» **INSTRUCTIONS TO FOLLOW**:
One number is the whole answer: the tally of lines in the records that include the word "debugger".

» **DATASET RECORDS**:
◇ ◇ ◇ ◇ ◇

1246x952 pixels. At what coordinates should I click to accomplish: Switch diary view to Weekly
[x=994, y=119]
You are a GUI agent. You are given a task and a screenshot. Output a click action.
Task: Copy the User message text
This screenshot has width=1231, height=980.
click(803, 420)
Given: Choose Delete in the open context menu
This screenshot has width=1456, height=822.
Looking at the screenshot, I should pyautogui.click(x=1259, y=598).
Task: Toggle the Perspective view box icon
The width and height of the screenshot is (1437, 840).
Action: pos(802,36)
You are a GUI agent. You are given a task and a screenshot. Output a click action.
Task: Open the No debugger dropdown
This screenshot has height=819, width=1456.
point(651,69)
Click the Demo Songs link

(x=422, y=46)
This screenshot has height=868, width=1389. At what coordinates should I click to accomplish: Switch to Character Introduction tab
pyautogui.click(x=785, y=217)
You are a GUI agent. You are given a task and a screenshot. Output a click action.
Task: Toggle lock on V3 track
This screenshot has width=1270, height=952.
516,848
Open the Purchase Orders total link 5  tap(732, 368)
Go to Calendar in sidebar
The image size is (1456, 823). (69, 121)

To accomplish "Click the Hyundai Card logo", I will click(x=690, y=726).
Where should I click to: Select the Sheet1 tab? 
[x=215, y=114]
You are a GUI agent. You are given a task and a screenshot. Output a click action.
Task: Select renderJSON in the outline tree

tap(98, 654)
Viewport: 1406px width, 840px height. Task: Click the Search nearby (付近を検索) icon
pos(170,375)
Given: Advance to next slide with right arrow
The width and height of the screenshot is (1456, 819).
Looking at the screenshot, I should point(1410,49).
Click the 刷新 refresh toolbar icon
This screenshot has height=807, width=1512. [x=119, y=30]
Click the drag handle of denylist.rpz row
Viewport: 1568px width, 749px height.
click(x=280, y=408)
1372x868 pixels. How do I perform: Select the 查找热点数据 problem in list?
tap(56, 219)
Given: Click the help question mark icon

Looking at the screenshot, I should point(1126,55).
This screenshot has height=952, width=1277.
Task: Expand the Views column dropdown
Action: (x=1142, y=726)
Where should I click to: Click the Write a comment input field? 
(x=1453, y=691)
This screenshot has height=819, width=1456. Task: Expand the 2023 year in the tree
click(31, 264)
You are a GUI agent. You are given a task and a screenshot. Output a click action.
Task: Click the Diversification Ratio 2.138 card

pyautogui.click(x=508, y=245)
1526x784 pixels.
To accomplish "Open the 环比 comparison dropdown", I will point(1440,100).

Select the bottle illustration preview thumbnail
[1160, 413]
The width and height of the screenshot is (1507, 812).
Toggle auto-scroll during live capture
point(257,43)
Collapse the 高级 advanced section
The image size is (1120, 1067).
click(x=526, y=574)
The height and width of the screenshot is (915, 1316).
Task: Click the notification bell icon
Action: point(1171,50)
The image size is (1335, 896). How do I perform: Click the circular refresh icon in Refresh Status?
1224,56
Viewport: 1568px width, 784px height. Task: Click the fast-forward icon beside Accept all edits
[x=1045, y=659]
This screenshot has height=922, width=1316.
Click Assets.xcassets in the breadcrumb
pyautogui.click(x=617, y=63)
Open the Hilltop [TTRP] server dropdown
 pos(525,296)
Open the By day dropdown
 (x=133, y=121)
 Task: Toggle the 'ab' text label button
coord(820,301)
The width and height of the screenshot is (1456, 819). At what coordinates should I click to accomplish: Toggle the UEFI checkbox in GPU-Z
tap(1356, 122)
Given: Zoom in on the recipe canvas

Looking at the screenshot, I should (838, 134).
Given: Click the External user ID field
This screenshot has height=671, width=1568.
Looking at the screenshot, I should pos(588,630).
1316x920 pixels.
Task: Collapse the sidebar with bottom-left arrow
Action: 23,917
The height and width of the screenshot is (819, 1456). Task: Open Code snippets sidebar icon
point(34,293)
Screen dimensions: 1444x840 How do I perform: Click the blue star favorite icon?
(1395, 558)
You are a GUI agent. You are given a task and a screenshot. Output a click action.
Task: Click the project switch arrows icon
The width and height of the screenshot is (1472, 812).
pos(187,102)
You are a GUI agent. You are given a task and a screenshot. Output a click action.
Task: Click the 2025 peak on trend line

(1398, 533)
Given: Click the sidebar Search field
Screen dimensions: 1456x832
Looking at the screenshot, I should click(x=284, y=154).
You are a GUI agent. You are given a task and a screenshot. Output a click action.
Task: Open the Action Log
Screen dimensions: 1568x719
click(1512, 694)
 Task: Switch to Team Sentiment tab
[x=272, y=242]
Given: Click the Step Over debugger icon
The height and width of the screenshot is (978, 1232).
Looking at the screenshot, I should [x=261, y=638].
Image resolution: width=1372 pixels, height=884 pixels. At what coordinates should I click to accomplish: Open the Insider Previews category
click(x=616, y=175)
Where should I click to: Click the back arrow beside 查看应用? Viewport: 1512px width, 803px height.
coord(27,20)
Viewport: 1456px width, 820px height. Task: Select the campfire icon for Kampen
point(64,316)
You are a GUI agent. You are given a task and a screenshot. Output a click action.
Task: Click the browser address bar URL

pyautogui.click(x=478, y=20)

◇ ◇ ◇ ◇ ◇

» **RESPONSE**:
2